* Brief: Every line containing the string "three" should be returned from the records.

* Supplied data:
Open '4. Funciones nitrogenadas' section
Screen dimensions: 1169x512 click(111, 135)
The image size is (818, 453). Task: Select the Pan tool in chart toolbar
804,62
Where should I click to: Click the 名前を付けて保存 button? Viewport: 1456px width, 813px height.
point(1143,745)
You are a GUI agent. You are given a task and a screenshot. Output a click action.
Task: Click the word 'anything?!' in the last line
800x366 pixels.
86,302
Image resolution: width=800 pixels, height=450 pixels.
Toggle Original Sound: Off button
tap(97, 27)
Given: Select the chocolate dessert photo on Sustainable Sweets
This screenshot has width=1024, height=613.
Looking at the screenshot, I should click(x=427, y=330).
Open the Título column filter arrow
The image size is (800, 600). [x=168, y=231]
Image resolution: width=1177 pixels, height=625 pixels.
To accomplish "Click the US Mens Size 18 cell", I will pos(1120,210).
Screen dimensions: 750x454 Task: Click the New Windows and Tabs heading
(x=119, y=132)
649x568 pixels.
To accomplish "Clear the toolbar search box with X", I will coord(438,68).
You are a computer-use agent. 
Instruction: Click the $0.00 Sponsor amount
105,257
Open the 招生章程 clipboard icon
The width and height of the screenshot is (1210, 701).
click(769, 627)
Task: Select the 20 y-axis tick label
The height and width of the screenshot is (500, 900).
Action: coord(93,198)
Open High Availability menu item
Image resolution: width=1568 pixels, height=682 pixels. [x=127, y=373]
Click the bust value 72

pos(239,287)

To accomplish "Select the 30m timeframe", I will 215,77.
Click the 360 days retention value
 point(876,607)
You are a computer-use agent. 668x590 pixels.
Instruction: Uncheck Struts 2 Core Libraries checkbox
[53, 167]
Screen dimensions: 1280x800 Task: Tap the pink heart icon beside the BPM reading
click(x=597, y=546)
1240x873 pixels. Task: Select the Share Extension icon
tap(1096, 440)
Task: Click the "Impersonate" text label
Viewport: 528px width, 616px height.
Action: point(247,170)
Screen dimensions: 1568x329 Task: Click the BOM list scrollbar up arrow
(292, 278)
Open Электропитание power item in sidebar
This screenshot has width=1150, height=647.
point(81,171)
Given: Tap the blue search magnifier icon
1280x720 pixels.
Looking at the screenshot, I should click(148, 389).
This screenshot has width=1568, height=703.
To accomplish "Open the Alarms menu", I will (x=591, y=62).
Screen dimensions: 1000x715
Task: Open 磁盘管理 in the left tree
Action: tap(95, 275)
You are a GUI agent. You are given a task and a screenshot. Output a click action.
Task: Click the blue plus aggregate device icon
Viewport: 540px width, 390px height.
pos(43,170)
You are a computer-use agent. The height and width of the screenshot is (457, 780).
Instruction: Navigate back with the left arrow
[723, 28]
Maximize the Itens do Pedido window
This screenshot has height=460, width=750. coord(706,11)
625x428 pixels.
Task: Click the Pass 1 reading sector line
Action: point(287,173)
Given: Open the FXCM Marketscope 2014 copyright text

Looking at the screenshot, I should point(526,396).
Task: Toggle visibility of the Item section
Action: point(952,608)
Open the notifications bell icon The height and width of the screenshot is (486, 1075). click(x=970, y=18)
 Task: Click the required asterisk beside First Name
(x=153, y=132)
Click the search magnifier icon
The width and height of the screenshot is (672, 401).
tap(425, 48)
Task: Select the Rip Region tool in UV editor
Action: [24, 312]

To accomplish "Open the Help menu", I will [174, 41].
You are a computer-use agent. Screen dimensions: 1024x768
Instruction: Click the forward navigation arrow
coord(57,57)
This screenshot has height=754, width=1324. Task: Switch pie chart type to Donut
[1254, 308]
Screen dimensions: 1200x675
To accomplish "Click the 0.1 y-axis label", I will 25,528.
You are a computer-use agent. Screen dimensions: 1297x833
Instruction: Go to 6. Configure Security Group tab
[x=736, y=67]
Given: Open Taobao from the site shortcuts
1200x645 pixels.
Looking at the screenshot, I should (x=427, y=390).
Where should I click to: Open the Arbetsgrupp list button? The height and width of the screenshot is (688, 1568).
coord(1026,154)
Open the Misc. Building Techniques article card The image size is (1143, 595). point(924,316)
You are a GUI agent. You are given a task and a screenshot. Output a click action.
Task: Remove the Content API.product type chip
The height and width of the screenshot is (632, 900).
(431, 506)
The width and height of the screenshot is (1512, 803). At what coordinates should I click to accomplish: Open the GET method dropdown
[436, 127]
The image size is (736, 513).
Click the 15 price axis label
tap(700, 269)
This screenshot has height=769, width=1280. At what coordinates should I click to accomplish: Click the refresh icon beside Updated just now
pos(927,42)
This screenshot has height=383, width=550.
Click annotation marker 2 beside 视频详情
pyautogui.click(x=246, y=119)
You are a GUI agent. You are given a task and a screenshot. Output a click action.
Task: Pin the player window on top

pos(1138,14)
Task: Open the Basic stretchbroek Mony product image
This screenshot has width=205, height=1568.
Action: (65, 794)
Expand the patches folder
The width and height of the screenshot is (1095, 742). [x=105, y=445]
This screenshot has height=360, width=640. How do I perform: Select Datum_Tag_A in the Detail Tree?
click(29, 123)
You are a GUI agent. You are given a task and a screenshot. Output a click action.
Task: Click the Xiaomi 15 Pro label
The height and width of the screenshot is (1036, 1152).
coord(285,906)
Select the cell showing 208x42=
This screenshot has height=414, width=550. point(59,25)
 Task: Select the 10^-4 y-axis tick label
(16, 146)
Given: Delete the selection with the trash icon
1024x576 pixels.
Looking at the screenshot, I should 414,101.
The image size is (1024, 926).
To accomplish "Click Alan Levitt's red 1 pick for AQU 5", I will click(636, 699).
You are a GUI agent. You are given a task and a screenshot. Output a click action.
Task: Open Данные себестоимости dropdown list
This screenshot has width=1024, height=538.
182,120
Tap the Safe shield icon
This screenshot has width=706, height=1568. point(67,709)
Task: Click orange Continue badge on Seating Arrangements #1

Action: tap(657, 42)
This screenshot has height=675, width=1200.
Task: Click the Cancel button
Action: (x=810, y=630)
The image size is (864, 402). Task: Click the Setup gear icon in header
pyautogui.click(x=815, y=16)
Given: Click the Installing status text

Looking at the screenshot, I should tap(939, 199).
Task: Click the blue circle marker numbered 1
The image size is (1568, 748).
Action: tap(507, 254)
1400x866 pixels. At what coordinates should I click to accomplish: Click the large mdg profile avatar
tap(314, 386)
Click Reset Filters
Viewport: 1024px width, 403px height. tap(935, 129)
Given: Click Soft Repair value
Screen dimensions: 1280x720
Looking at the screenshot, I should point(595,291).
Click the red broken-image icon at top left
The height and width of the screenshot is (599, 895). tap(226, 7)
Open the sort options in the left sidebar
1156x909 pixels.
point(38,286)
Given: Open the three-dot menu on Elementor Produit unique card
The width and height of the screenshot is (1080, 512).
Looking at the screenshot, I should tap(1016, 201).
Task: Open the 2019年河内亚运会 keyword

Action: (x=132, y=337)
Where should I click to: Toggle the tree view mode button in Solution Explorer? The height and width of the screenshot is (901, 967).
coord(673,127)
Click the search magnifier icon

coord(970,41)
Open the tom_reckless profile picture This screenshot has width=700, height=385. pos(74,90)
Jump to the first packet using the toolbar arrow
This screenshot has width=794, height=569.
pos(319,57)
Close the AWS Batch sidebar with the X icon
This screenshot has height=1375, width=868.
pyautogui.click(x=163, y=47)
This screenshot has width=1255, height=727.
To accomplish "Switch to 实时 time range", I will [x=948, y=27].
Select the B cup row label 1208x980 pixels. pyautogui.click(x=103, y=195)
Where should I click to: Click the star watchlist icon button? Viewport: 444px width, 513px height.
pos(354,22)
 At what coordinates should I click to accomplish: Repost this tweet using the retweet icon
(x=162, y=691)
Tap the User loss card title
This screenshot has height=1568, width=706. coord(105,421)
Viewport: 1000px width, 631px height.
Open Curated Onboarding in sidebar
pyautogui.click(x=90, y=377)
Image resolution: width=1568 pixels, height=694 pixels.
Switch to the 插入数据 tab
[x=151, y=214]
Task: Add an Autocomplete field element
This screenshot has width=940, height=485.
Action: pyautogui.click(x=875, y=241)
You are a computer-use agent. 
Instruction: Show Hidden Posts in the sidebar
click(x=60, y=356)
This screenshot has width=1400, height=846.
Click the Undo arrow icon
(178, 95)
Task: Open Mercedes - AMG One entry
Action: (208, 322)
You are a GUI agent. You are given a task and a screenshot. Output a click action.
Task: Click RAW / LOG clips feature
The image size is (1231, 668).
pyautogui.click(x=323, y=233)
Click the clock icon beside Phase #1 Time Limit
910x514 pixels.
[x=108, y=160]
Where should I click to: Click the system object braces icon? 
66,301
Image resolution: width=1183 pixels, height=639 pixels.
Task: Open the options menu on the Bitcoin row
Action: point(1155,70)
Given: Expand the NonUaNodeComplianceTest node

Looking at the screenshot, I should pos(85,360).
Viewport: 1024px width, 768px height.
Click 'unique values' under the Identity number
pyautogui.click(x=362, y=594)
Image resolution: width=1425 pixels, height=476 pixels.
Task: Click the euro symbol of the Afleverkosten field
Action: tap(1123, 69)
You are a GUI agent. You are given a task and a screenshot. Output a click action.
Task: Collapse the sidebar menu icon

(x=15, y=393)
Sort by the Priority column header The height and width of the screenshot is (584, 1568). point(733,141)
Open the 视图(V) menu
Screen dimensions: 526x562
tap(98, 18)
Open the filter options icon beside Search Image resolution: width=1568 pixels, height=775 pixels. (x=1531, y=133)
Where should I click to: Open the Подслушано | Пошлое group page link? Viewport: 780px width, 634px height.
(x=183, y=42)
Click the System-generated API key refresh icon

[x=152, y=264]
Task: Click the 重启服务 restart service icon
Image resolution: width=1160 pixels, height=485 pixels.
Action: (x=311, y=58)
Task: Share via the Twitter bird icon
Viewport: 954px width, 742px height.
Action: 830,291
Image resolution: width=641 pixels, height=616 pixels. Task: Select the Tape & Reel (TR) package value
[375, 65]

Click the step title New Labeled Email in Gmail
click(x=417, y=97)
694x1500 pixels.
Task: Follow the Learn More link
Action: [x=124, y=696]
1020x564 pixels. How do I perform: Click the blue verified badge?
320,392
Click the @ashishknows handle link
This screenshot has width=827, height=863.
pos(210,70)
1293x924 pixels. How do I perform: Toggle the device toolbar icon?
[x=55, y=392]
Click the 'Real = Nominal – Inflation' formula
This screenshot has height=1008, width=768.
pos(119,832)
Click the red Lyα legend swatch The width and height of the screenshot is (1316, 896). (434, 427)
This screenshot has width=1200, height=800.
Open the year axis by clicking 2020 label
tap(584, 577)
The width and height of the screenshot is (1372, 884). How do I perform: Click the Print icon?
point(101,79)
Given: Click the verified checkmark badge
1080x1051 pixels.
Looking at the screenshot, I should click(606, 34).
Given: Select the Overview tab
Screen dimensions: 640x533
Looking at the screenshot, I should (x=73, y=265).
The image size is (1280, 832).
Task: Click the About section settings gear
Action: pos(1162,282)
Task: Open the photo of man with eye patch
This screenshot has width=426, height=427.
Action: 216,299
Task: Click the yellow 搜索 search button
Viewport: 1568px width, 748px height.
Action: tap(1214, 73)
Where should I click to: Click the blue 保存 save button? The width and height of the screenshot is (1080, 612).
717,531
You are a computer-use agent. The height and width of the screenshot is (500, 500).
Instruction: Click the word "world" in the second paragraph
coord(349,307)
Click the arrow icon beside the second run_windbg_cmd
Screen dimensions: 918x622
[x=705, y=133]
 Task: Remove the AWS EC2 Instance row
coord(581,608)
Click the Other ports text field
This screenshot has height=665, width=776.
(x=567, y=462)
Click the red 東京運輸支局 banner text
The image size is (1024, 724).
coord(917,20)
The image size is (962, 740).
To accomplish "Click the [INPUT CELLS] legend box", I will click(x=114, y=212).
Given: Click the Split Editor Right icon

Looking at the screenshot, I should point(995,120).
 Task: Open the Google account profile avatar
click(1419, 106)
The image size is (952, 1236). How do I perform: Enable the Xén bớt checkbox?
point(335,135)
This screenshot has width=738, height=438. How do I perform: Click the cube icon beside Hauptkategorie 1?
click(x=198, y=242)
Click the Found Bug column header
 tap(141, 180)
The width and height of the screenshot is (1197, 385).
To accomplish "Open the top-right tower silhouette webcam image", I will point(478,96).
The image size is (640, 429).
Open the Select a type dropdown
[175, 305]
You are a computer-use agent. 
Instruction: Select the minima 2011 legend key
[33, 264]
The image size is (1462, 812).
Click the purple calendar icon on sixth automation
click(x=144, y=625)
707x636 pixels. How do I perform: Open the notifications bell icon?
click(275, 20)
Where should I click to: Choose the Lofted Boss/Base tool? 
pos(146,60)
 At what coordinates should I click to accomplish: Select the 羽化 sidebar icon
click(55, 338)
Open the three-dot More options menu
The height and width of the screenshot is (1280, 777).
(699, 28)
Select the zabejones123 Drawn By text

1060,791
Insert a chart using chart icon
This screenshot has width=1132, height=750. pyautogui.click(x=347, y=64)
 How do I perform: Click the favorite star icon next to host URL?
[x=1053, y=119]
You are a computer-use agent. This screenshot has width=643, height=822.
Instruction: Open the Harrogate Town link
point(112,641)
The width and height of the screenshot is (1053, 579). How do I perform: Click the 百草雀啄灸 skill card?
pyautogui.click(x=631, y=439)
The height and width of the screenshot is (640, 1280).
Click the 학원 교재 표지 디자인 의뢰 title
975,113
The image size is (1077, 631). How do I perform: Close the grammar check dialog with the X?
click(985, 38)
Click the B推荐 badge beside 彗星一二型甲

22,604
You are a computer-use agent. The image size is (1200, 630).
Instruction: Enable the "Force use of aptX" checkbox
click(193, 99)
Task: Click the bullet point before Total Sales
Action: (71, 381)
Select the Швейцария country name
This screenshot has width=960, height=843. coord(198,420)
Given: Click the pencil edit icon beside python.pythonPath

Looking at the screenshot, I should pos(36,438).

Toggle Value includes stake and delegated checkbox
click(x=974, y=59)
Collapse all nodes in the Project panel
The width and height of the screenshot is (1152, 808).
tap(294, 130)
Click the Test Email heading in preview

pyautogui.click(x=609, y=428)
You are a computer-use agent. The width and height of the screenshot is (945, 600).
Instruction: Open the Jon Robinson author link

* Response box:
Given: Open the three-dot menu on Elementor Produit unique card
Open the three-dot More options menu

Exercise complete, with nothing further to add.